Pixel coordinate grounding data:
»»

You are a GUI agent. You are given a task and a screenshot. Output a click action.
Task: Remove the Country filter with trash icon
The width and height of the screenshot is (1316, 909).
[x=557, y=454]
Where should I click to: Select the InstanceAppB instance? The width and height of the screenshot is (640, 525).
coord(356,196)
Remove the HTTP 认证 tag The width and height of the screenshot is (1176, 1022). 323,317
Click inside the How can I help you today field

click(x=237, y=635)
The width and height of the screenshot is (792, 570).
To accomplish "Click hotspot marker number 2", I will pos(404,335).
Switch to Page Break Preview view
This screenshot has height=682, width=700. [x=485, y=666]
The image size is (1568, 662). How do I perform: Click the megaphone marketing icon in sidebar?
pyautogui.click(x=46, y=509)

««

Above are the records. Print exactly, and only, the lines from the line with "Where should I" to the line with "The width and height of the screenshot is (792, 570).", both inclusive.

Where should I click to: Select the InstanceAppB instance? The width and height of the screenshot is (640, 525).
coord(356,196)
Remove the HTTP 认证 tag The width and height of the screenshot is (1176, 1022). 323,317
Click inside the How can I help you today field

click(x=237, y=635)
The width and height of the screenshot is (792, 570).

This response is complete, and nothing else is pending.